Since she was trained a s a cardiologist, she could have interpreted the results for me. But she declined to do so. She knew the rules and I was being unfair in pressing her to tell me the results. More importantly, she was far more accepting of her reduction in power than I was as a patient. As she said, she knew what she was getting into when she chose to immigrate to Canada. I resented the position in which she had been placed far more than she did. As she said, at least I am not diving a taxi.
NOT Pastrami
I returned to my room to eat the best meal of the hospital day – a plastic cup of orange juice, a small bowl of cheerios and 1% milk, and a thin slice of decent banana bread.

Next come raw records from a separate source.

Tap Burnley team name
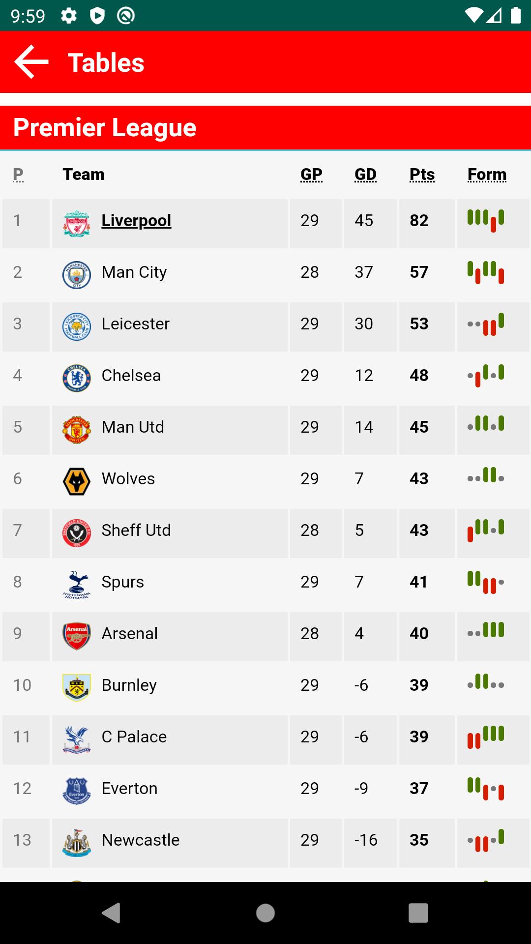point(129,685)
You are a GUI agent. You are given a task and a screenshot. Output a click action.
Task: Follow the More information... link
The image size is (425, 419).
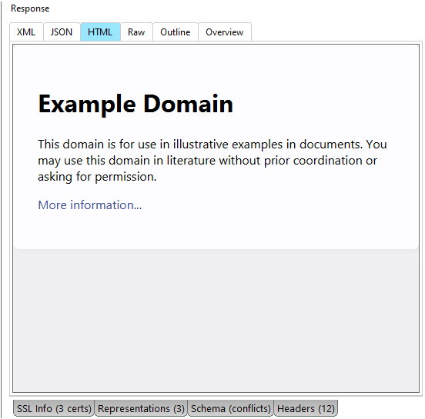click(x=90, y=205)
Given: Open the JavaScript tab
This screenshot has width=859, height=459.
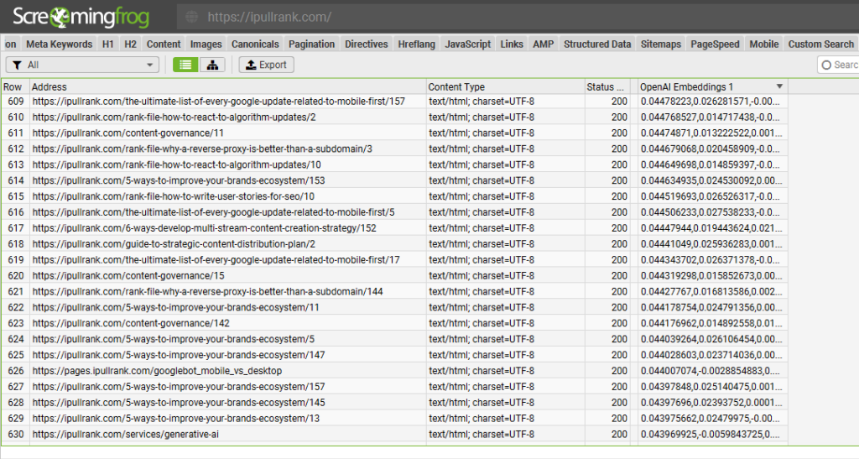Looking at the screenshot, I should coord(467,44).

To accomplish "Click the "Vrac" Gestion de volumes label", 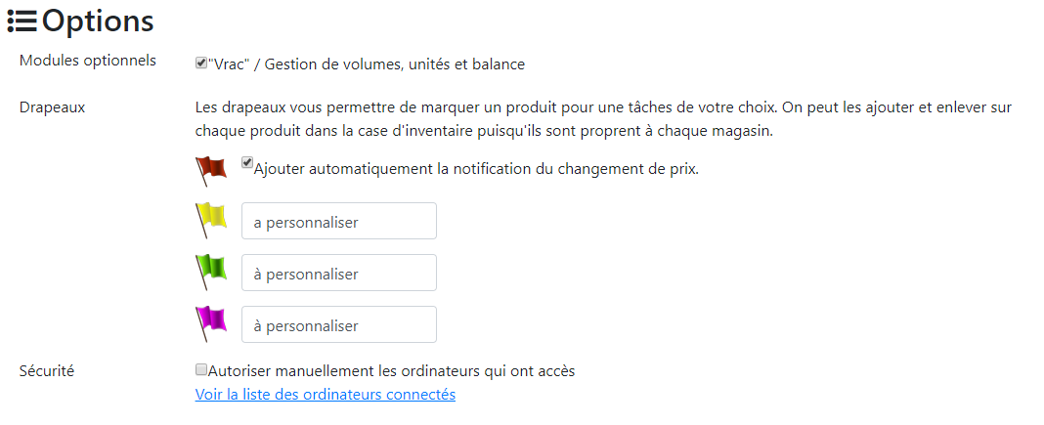I will point(367,64).
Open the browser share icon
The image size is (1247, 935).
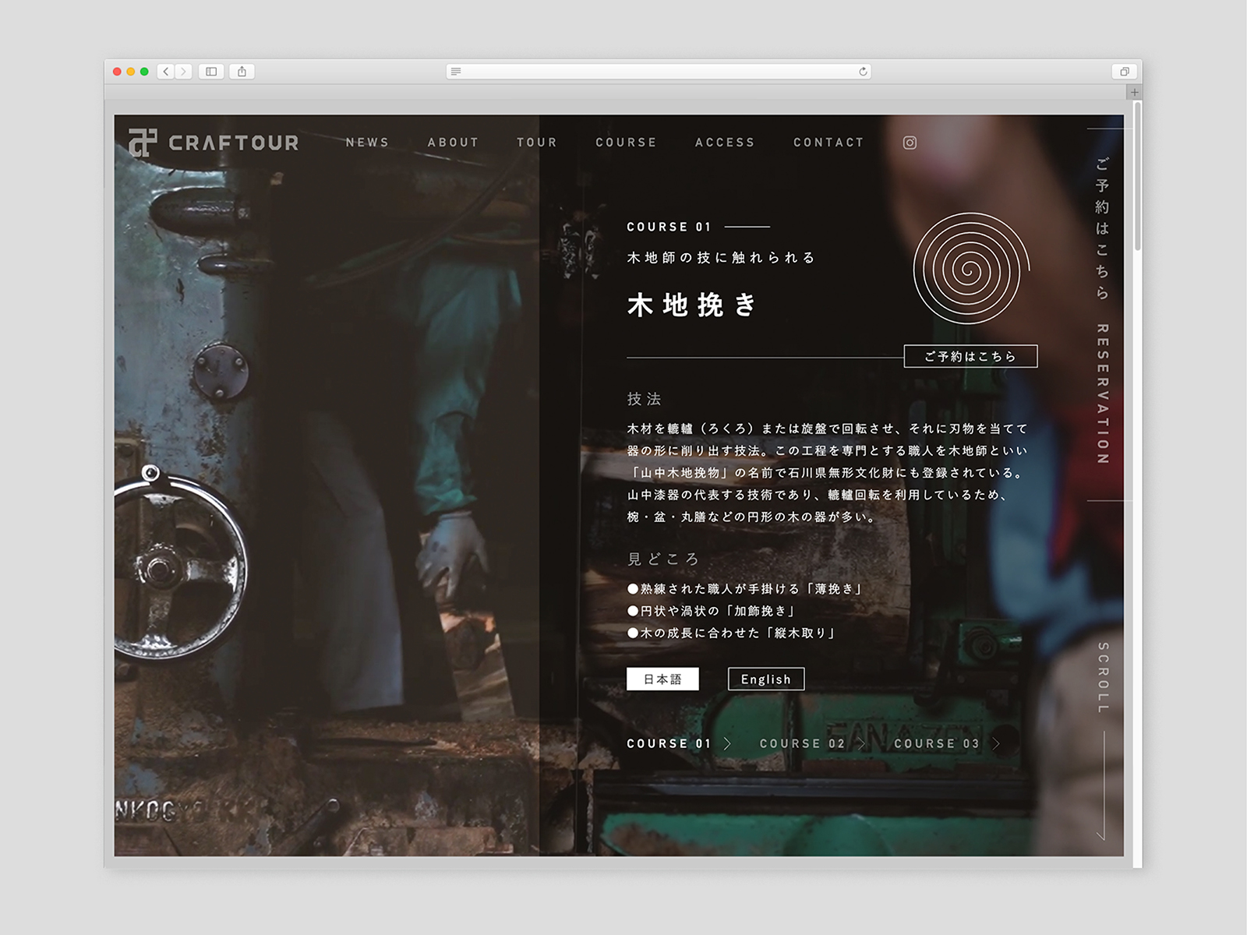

At lunch, the soup was bland and tasteless and the main course of rice and chicken was inedible. Tapioca chocolate pudding was definitely not on the diet included in items I could eat by the dietitian at the Western Hospital. I wondered why the provision of fresh vegetables and fruit failed to conform to the Canada food guide.
Results
I had the usual visit of students with the resident during rounds but I behaved myself. The visits of cardiologist resident were also uneventful. They seemed to visit merely to reassure me that the electrical cardiologist would be by relatively shortly.
I waited all day for the results. By 3:30, growing impatient, I went to look for the electrical cardiologist to tell me the results, greatly distressing the nurses who thought I had just unhooked myself to go to the washroom. The doctor finally came, long after I had returned, and finally gave me the results. The arrhythmia was probably the result of the dead heart muscle interference from the old silent heart attack I had once had in the past. I had been put on beta blockers to prevent precisely such spikes, but my old cardiologist had taken me off them because the beta blockers were presumably only supposed to be used for three months after the surgical procedure. The specialists now put me back on the beta blocker. The electrical cardiologist did not think insertion of a defibrillator, similar to the procedure in inserting my pacemaker, to prevent high spikes and the corresponding risk of other more invasive procedures would be necessary. There was no new source of blockage. The news was all positive and I was visibly relieved.
On Friday I was fitted with a 48-hour portable haltor monitor and its readings would be supplied to my regular electrician – my electrical cardiologist – when he returned on Monday and I could then see him for a final determination. I had missed John Fraser’s party at Massey College on Thursday evening. I had to cancel my trip with my wife to New York on Sunday – she was, in fact, still too sick to go – to see the art show Frieze and visit my daughter. I was advised not to fly until I received the all clear. But I had been given an enormous new reprieve.
I phoned my wife and all my children with the good news, but was still left with the after-effects of both a feeling of powerlessness and a determination to be better prepared, not for a healthier life, but for better preparation to be in charge as my body continues to deteriorate. Risk management is not the only issue. Who manages is the prior question.
Perhaps that’s why I write this blog. I gain a facsimile of power.